◆ **DATA ENTRIES**
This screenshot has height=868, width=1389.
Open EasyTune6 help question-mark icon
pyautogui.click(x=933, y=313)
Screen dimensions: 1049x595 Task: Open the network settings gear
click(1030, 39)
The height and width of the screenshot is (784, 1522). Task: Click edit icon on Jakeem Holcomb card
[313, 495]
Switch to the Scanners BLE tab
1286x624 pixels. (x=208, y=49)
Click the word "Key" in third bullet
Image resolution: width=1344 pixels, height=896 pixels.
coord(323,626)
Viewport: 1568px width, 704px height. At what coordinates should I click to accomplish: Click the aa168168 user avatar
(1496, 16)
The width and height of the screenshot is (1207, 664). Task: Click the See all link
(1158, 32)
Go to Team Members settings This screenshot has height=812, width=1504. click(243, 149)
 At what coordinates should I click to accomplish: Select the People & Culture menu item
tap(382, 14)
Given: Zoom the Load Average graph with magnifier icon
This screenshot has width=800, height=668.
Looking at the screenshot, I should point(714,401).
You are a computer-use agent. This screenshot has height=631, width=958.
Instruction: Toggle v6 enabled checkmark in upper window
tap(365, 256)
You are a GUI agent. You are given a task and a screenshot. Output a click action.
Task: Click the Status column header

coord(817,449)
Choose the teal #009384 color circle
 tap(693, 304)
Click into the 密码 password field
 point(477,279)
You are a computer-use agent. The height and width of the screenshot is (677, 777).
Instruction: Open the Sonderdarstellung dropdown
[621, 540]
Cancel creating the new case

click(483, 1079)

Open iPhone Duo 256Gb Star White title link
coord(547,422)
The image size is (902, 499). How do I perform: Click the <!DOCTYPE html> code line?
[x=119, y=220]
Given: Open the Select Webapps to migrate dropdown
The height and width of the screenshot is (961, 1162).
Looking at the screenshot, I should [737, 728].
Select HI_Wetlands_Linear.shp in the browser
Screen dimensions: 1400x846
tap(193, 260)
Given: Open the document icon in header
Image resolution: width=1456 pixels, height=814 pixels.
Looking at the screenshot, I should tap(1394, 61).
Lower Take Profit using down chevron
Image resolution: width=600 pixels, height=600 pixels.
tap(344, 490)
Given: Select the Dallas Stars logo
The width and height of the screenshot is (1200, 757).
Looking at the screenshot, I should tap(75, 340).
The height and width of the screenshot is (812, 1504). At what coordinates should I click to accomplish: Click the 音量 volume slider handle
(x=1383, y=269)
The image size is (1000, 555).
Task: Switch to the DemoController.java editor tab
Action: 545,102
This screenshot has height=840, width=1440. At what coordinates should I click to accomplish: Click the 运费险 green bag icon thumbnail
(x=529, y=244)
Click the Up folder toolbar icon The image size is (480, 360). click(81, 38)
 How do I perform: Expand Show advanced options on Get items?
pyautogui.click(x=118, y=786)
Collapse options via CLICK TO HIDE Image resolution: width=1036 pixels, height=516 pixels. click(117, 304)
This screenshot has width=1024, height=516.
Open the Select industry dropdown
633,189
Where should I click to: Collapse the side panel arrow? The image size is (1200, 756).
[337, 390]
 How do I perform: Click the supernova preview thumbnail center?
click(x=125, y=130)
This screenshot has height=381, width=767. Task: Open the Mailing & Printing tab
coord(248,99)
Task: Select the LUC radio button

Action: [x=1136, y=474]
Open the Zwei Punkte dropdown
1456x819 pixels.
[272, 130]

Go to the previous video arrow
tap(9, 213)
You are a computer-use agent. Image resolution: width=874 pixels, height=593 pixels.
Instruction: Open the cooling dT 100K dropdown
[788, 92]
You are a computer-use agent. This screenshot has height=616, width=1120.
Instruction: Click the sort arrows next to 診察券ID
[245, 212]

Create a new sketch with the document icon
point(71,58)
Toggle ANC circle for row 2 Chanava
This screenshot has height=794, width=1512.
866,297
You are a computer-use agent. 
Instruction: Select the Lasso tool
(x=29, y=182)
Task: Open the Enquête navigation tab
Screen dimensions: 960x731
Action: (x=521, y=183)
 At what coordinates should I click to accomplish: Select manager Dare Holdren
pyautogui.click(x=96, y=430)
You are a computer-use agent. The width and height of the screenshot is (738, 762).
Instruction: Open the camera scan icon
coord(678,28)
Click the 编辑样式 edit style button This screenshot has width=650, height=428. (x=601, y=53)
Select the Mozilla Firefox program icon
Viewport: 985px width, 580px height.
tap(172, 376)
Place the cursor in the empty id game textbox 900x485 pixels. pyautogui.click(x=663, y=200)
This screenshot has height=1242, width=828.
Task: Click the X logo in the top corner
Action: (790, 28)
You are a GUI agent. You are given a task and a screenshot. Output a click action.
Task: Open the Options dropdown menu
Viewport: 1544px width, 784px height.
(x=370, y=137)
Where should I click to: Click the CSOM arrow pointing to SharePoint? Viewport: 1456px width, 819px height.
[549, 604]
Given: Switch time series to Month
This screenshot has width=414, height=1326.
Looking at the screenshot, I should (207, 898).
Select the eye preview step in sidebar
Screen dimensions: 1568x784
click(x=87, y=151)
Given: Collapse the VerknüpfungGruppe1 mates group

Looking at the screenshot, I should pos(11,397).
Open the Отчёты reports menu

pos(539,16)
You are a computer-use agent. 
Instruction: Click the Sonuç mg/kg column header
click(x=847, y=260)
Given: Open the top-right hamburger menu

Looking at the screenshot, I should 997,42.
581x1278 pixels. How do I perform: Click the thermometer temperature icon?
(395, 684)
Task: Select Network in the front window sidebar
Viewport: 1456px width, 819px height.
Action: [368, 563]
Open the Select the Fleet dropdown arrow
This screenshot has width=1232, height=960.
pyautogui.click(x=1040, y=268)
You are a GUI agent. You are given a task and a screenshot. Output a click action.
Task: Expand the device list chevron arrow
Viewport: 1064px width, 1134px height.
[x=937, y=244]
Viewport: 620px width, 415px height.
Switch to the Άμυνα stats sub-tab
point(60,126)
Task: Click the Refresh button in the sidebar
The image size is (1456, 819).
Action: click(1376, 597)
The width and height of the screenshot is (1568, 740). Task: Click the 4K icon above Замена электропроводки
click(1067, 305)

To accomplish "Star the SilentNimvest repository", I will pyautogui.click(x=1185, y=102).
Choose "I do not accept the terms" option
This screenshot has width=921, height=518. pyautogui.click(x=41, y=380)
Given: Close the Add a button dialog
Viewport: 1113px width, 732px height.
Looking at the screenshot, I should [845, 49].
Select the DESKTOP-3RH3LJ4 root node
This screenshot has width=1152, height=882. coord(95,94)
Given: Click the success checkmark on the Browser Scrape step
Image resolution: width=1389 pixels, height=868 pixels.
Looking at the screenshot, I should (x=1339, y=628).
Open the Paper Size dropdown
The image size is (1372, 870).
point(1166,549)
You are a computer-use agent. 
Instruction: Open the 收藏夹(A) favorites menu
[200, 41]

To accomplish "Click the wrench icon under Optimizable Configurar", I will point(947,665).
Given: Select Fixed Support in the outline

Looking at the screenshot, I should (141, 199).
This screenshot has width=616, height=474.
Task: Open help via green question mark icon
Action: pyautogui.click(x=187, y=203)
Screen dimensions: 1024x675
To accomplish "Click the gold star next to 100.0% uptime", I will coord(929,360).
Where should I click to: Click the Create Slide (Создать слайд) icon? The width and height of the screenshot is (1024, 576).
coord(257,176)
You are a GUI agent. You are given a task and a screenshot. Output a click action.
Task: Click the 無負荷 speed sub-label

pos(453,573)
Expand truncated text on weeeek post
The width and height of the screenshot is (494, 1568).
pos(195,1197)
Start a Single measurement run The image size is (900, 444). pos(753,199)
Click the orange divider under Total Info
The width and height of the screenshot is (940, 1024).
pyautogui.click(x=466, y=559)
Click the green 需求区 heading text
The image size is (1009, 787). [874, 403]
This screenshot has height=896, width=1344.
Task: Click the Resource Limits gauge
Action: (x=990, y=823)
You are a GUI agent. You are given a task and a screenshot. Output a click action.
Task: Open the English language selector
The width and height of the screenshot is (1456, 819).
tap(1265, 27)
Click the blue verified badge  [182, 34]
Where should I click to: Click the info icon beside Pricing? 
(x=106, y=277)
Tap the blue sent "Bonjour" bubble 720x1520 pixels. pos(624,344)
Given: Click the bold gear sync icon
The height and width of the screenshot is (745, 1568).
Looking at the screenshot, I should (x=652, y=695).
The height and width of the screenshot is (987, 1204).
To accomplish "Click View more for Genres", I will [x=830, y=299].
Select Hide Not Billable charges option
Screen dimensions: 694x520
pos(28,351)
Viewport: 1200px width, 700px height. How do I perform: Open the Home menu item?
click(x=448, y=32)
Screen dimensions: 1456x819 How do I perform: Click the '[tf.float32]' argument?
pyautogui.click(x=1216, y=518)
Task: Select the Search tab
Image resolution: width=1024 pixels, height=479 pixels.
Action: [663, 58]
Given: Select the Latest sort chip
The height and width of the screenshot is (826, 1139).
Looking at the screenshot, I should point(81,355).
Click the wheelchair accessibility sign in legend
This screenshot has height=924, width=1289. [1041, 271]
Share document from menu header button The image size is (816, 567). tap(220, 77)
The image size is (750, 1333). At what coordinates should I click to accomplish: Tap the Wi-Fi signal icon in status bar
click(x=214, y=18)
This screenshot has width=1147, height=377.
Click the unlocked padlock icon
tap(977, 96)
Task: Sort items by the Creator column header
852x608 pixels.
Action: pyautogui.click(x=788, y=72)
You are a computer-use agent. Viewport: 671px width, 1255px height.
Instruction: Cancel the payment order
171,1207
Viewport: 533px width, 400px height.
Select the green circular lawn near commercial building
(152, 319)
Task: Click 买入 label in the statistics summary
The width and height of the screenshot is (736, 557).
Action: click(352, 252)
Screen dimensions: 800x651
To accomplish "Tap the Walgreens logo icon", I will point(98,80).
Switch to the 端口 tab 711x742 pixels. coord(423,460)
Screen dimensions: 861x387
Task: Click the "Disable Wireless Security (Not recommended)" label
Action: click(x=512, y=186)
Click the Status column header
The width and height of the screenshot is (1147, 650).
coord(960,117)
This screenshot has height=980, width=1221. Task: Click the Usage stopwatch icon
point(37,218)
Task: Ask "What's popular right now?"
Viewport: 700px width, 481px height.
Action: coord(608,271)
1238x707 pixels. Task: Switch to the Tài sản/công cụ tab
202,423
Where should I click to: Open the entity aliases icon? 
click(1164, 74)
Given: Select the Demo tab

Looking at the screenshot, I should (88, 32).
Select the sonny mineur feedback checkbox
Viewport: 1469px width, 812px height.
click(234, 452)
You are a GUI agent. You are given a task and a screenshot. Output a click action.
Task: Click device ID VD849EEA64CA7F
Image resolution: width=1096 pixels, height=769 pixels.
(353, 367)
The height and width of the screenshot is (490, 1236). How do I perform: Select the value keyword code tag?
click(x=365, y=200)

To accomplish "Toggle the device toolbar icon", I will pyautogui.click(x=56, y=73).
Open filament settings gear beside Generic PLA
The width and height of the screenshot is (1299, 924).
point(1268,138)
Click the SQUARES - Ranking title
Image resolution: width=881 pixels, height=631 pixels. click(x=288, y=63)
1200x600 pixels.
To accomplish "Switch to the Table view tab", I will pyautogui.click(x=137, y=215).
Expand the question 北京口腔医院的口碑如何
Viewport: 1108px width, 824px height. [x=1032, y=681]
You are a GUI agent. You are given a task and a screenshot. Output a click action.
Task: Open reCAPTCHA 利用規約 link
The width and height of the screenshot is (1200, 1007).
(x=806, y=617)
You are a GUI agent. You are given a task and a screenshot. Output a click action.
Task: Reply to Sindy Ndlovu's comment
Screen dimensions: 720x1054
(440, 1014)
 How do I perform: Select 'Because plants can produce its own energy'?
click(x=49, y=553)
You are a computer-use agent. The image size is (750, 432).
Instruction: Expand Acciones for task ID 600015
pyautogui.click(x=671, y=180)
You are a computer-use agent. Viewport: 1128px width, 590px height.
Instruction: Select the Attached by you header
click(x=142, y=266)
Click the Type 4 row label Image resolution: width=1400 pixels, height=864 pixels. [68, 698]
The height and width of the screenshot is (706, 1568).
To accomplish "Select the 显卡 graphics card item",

◆ **WHAT THIS TASK INVOLVES**
Select and copy every line of the entries above that contains the string "beside". Case counts.

◆ **WRITTEN SOLUTION**
Where should I click to: Click the info icon beside Pricing? 
Open filament settings gear beside Generic PLA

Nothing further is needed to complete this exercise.